You probably know the integers $\mathbb{Z}$ which can be defined as the Grothendieck group of the monoid of natural numbers $\mathbb{N}$ which exists by the axioms of Zermelo-Fraenkel set theory and probably in almost all other axiom systems as well. So the integers are a quite fundamental object in mathematics (did I really just argue for that? Well, now I did).

It is also natural to look what one can derive from the integers. In this short article I want to describe some rings that can be obtained from the integers by quotients, subgroups, products, and in general (co)limits and combinations thereof. The purpose might not be so clear, but it was a by-product of other investigations and I hope it could be interesting to say something about some concrete rings.
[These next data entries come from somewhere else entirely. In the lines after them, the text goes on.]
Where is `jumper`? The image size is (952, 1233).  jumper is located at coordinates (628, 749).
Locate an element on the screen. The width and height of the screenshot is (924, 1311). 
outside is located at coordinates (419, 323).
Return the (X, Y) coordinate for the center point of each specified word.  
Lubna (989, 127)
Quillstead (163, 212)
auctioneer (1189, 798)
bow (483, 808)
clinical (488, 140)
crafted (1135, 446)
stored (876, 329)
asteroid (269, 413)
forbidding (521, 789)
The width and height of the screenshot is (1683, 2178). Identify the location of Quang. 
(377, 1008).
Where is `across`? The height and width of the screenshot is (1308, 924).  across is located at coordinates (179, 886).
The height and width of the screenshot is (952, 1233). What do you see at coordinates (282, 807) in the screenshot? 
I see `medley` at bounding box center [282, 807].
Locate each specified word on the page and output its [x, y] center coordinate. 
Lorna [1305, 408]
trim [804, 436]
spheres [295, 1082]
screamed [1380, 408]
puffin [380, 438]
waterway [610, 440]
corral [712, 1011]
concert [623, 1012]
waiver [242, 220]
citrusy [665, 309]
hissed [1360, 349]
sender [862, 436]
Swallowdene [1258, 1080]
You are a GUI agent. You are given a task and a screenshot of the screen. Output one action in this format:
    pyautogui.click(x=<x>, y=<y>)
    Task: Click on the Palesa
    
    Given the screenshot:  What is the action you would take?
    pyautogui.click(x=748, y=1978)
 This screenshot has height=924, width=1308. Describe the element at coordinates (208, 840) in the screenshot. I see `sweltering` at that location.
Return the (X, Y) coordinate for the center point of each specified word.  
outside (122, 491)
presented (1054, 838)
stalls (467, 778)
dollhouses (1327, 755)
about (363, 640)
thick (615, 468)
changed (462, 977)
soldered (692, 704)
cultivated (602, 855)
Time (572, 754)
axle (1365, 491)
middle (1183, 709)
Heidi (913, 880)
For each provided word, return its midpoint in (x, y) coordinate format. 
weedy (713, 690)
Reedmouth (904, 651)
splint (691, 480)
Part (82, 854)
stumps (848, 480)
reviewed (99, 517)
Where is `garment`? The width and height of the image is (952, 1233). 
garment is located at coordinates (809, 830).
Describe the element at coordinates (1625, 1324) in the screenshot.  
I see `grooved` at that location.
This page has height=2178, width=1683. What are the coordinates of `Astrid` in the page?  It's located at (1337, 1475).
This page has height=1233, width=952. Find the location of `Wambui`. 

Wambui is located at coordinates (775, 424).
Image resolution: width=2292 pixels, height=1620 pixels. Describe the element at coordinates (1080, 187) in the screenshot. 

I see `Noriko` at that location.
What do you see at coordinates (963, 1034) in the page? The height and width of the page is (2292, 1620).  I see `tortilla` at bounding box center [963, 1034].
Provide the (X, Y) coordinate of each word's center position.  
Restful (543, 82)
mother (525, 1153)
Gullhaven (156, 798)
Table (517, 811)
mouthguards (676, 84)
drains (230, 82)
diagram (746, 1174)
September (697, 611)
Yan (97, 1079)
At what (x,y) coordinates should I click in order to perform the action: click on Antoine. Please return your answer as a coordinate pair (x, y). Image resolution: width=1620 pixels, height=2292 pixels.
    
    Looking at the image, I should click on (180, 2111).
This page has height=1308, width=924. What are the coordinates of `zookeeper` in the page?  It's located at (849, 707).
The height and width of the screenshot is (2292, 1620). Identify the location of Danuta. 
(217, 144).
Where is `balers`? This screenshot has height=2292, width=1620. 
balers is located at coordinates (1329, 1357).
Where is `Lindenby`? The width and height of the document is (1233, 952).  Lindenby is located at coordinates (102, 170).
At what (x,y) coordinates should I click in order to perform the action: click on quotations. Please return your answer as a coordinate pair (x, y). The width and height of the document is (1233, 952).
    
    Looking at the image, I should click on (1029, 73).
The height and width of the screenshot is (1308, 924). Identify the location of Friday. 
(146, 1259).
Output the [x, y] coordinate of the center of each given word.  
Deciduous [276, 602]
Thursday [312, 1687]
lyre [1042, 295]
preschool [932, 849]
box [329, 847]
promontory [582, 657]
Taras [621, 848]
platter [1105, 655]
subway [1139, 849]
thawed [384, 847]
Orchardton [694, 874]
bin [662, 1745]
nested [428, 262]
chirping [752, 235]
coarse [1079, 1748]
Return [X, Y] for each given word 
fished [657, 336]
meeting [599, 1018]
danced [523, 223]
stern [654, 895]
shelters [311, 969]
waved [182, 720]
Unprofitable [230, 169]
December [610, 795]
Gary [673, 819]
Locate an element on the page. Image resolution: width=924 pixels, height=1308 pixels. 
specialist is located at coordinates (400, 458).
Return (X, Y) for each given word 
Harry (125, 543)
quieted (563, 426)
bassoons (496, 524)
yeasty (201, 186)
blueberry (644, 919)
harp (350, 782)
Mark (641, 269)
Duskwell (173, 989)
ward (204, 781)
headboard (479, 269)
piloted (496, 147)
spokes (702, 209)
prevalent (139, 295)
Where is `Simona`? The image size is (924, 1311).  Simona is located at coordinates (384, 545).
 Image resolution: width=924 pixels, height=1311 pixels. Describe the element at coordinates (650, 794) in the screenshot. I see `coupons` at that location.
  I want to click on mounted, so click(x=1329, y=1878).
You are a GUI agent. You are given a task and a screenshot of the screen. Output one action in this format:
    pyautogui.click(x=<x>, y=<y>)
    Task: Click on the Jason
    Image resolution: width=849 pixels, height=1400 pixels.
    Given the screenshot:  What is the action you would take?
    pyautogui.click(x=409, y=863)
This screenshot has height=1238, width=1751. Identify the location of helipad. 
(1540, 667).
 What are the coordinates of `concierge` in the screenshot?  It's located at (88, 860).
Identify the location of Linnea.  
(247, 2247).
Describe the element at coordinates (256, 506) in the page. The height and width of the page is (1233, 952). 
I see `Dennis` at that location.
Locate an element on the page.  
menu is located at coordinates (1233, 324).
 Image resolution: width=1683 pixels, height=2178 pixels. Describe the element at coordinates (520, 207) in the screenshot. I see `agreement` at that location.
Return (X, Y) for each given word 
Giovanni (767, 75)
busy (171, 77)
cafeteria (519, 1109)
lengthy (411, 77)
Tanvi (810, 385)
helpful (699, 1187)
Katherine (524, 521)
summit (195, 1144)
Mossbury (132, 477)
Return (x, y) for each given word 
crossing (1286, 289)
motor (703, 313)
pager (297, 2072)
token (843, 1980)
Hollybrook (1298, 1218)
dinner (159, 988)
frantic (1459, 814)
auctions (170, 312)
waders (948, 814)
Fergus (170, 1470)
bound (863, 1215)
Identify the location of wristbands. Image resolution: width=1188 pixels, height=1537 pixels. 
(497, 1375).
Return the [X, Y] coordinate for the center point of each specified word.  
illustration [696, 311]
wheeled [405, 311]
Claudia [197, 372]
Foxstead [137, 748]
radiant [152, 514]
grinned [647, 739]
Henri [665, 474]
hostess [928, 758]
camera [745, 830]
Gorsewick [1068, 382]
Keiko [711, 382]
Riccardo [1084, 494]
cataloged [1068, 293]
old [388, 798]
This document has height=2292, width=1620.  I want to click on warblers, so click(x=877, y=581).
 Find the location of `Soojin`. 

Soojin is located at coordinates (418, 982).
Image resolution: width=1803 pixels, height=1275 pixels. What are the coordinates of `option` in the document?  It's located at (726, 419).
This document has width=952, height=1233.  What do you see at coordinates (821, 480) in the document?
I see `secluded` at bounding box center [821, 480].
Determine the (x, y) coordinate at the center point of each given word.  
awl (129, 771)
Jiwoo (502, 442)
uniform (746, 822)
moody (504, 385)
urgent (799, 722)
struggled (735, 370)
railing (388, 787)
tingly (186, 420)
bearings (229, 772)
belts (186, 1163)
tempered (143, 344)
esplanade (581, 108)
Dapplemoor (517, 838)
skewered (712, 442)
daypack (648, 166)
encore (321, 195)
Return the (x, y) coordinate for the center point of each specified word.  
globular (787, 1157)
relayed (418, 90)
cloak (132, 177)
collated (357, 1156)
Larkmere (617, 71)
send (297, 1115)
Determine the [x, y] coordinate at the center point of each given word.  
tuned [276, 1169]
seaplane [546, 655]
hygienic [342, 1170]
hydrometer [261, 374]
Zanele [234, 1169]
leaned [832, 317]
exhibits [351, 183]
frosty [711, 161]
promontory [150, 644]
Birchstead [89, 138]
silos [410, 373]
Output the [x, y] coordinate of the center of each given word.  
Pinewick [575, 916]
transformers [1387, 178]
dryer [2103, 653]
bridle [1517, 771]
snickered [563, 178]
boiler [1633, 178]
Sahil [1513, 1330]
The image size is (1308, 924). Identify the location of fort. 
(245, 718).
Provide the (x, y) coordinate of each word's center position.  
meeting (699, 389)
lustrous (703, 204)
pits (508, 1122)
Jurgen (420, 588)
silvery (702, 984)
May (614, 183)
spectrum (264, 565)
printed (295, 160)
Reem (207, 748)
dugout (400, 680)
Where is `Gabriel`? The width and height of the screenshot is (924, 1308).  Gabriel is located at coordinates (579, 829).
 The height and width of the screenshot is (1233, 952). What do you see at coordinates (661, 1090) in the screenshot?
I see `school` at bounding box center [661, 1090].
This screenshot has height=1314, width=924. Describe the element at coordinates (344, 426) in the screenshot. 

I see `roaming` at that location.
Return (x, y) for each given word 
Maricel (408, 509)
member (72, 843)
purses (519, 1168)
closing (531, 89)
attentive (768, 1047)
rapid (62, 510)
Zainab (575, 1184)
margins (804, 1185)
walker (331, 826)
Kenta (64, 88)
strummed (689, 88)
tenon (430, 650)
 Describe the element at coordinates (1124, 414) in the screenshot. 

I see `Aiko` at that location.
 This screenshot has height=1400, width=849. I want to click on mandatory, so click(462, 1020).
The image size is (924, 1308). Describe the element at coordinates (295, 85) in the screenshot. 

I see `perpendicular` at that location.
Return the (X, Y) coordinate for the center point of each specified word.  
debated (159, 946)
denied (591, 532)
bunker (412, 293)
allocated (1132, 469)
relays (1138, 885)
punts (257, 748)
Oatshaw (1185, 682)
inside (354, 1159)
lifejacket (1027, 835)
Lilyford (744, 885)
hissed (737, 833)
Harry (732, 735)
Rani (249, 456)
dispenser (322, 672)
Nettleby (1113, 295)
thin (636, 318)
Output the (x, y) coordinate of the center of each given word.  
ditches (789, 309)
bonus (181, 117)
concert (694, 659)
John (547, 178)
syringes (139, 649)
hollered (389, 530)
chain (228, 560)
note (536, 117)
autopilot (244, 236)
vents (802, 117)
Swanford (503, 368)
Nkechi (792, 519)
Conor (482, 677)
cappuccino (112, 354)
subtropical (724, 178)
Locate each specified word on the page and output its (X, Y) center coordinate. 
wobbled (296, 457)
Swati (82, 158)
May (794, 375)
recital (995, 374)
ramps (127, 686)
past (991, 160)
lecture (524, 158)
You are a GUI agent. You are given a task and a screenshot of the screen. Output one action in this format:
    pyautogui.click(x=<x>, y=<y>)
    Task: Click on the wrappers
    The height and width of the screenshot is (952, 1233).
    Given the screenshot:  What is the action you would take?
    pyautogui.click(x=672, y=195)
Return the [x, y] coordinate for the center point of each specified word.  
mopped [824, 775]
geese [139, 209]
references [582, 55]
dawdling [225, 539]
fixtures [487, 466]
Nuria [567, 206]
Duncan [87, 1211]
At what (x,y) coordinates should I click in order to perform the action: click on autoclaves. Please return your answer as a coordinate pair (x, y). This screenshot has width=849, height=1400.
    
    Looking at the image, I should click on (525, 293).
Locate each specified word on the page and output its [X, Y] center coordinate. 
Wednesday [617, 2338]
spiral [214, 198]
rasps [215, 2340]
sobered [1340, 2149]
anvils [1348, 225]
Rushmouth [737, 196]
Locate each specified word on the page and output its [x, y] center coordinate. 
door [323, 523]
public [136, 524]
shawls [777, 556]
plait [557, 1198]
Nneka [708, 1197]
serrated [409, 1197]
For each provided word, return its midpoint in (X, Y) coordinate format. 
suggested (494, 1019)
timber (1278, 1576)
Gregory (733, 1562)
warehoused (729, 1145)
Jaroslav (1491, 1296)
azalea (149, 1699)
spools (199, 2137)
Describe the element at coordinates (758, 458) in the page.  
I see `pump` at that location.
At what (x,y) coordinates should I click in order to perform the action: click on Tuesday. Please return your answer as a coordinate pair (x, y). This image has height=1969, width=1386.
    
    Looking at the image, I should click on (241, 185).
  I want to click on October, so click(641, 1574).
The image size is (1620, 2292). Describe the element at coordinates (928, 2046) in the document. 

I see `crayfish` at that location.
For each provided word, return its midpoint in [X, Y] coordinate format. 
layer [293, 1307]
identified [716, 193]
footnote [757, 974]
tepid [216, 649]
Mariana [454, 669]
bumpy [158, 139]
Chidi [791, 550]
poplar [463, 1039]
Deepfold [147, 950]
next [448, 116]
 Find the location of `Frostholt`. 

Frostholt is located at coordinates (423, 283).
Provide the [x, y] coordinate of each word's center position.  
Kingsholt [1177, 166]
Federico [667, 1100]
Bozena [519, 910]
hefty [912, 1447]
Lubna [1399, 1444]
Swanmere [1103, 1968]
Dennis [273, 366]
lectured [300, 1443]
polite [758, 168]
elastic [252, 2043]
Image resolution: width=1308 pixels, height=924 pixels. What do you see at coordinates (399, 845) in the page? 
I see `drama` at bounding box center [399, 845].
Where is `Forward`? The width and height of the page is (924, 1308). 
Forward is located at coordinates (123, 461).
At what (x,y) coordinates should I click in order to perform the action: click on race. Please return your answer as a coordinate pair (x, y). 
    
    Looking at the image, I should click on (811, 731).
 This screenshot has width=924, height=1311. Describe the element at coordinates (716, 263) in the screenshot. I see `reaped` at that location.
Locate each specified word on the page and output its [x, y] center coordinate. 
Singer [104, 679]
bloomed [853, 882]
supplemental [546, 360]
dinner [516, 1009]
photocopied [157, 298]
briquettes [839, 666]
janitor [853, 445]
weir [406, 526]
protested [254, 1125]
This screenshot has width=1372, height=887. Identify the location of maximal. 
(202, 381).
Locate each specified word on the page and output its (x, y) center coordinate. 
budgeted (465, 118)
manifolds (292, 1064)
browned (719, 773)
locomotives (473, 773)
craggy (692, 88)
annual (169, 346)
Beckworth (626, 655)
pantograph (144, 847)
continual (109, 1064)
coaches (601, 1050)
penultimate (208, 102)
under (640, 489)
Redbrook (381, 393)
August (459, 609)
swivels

• $\mathbb{Z}$ is a torsion-free ring which has residue fields in any characteristics. It is a noetherian principal ideal domain. The abelian group $\mathbb{Z}$ generates the category of abelian groups, since every abelian group can be written by generators and relations and this corresponds to a surjection of some power of $\mathbb{Z}$ onto the group (and the relations generate the kernel). Every abelian group is a $\mathbb{Z}$-module just by the operation $n.x = x + x + \cdots + x$ ($n$ times).
• $\mathbb{Z}/n\mathbb{Z}$ is a finite (hence noetherian) torsion ring, and we have maps $\mathbb{Z}/n^k\mathbb{Z} \to \mathbb{Z}/n^{k-1}\mathbb{Z}$ given by reduction modulo $n$. One can also write down (non-canonically) an isomorphism of groups $\mathbb{Z}/n\mathbb{Z} \to \zeta_n$, the group of $n$-th roots of unity, by mapping a generator to a primitive $n$-th root of unity. Under this isomorphism, the map "reduction mod $n$" corresponds to taking the $n$-th power of a $n^k$-th root of unity to obtain a $n^{k-1}$-th root of unity.
• $\mathbb{Q}$ is a field of characteristics 0 with ring of integers $\mathbb{Z}$, i.e. it is the field of fractions of $\mathbb{Z}$. As an abelian group, $\mathbb{Q}$ is divisible, so it is an injective object in the category of abelian groups. $\mathbb{Q}$-modules are the same as $\mathbb{Q}$-vector spaces.
• $\mathbb{Q}/\mathbb{Z}$ is a ring in which every element is torsion, since $a/b + \cdots + a/b$, with $b$ many summands, equals $a \in \mathbb{Z}$, so is $0$ in $\mathbb{Q}/\mathbb{Z}$. As a quotient of a divisible group, $\mathbb{Q}/\mathbb{Z}$ is divisible. It is a cogenerator of the category of abelian groups, i.e. every abelian group maps injectively in a sufficiently large power of $\mathbb{Q}/\mathbb{Z}$ (this gives us the fact, that the category of abelian groups has enough injectives).
• $\mathbb{Z}_\ell$ is the completion of $\mathbb{Z}$ at the prime $\ell$, i.e. at the $\ell$-adic valuation (hence has a nontrivial topology). One can also define equivalently $\mathbb{Z}_\ell = \lim_{\rightarrow} \mathbb{Z}/\ell^n\mathbb{Z}$ and the corresponding limit topology is the same as the completion topology. It contains $\mathbb{Z}$. It is also torsion-free of characteristics 0 and has residue field $\mathbb{Z}_\ell/\ell\mathbb{Z}_\ell \simeq \mathbb{Z}/\ell\mathbb{Z} = \mathbb{F}_\ell$ (did I mention that $\ell$ is prime? $\ell$ is always prime).
• $\mathbb{Q}_\ell$ is the field of fractions of $\mathbb{Z}_\ell$, and one can also write $\mathbb{Q}_\ell = \mathbb{Z}_\ell \otimes_\mathbb{Z} \mathbb{Q}$.
• $\hat{\mathbb{Z}}$ is the profinite completion of the integers $\mathbb{Z}$. It is torsion-free.
• $\mathbb{A}_f = \prod_{p \text{ prime}}' \mathbb{Q}_p$, where the $\prod'$ means the restricted product, which is a subset of the product given by elements which have only finitely many entries not in $\mathbb{Z}_p$. It has a natural topology making it a topological ring, which is different from the subspace topology. Oh, by the way, this ring is called the finite Adèles. The product $\mathbb{A}_f \times \mathbb{R} =: \mathbb{A}$ is called the Adèles (of $\mathbb{Q}$).
• $\mathbb{Z}[x_1,\dots]$, a polynomial ring in countably infinite many variables, has every finitely generated ring as quotient ring. This generalizes to higher cardinalities. @Jan: thanks for this addition to the list.

Do you know more interesting rings derived from these? Did I miss interesting properties?